Simple clustering

7 Dec 2015

Simple clustering

K-means clustering is really simple, and a nice 'first port of call' when you want to investigate splitting a population into different groups based upon their characteristics- clustering techniques are key in many forms of unsupervised classification. For my example I turn to the (no suprises here) Iris data set.

The idea is pretty basic:

Decide on a metric of 'closeness' between the points
Decide how many clusters you want (call it k)
Randomly intialise k cluster centroids
Calculate how 'close' each data point is to each centroid, and assign the point to a group based upon which is the closest centroid
Recalculate the cluster (group) centroids as a 'center of mass'
Repeat steps 4 and 5 until convergence, i.e. the centroids do not change between iteration.

Approach

I decided to build this to be as general as possible, so an arbitrary number of centroids can be chosen (> 0), and an arbitrary number of dimensions can be specified (although its hard to visualise more than three!). Should you be interested, have a look at the code here.

- Dataset extract:
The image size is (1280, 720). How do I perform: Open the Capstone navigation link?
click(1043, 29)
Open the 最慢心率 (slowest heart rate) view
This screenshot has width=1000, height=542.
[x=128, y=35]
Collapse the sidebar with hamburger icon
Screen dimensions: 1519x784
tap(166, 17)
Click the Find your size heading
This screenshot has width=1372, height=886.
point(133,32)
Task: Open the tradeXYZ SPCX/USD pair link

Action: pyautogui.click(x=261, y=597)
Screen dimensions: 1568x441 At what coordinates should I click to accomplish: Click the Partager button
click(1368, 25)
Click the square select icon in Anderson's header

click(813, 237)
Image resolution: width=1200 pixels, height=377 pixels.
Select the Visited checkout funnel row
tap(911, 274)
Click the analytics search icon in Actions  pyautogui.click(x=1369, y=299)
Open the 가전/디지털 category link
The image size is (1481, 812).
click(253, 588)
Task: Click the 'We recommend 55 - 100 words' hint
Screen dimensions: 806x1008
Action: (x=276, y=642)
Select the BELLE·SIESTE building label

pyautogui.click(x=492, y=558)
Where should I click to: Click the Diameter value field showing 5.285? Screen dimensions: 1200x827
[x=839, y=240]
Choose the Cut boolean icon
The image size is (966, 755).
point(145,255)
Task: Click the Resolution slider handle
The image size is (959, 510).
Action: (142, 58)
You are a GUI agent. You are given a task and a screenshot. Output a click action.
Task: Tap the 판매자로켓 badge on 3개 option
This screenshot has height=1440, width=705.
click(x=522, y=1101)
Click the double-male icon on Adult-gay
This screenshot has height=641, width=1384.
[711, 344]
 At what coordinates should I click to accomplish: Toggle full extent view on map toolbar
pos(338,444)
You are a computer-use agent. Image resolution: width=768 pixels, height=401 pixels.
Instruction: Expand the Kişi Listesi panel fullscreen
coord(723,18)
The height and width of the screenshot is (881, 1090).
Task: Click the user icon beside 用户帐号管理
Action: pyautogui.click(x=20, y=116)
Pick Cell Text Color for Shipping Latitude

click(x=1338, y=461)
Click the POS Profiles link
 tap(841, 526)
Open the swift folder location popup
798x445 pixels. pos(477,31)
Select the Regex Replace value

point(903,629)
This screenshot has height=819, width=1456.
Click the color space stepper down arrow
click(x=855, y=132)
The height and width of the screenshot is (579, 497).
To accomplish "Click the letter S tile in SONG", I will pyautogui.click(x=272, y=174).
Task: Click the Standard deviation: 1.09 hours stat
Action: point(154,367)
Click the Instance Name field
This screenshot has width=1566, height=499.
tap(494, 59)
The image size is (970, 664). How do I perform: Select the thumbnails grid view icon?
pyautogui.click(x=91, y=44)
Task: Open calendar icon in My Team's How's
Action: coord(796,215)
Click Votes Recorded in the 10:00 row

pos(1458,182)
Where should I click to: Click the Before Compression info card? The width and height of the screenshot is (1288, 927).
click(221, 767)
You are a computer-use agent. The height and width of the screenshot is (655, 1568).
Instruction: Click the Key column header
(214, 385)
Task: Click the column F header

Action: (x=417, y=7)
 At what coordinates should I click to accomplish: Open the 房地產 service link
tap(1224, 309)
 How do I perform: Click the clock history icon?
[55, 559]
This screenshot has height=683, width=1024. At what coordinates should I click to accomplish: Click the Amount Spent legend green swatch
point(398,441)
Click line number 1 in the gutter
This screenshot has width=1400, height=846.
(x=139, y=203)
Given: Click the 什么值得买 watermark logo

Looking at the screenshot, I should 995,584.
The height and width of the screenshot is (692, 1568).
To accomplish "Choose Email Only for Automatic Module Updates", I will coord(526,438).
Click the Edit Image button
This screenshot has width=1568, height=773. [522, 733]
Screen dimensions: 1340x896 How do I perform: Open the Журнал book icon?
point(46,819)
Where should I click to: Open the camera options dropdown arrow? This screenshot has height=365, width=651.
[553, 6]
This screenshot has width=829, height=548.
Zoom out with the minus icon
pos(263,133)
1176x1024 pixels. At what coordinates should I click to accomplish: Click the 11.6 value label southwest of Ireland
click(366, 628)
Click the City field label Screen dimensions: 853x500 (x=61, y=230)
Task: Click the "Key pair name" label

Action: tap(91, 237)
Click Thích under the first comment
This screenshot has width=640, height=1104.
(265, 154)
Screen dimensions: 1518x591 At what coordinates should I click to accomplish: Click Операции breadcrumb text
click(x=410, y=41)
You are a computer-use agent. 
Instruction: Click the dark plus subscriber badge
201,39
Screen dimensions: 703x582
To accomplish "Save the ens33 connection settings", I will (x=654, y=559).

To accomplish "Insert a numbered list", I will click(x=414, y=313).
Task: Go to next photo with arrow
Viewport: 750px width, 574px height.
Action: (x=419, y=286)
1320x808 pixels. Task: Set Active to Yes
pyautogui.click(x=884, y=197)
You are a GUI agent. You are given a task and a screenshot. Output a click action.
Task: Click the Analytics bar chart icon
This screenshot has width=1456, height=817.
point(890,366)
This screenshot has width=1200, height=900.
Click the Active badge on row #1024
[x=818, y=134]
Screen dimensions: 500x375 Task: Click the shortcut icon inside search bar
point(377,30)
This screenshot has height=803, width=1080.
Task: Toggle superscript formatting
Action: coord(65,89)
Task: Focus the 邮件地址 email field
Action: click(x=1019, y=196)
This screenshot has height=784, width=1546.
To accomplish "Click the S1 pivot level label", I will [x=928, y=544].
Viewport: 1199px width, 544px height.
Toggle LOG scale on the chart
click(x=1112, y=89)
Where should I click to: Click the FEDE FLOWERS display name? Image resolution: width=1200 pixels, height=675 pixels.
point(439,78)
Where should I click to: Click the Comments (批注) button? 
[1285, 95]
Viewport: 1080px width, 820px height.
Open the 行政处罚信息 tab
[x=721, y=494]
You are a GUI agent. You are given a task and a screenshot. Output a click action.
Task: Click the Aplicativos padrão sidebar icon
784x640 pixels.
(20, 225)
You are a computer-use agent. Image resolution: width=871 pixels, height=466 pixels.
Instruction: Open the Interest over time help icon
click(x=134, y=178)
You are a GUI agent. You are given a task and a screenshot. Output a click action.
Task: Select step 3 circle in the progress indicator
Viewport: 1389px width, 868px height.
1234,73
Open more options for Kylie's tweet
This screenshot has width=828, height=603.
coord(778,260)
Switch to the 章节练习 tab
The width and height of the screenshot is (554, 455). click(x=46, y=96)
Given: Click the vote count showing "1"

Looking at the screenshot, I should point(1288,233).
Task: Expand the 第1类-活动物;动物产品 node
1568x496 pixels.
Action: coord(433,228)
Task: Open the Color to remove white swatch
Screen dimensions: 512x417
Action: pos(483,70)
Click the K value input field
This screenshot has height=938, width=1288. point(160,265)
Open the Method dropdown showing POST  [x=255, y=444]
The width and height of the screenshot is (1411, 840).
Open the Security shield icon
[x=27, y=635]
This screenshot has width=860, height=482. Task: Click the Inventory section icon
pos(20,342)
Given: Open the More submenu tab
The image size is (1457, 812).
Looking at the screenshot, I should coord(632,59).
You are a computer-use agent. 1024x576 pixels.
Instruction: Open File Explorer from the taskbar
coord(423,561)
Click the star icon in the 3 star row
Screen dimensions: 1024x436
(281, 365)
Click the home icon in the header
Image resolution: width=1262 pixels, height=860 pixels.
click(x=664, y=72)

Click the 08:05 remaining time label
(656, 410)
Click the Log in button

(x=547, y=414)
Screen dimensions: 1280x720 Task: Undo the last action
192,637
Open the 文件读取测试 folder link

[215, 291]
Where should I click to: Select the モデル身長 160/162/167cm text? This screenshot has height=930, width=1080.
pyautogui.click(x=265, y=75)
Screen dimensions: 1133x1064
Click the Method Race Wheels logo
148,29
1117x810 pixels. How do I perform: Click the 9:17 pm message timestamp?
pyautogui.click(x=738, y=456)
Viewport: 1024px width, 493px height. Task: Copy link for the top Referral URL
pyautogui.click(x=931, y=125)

- Aim: In the k-means clustering post, which data set does the example use?

- Response to the task: The Iris data set.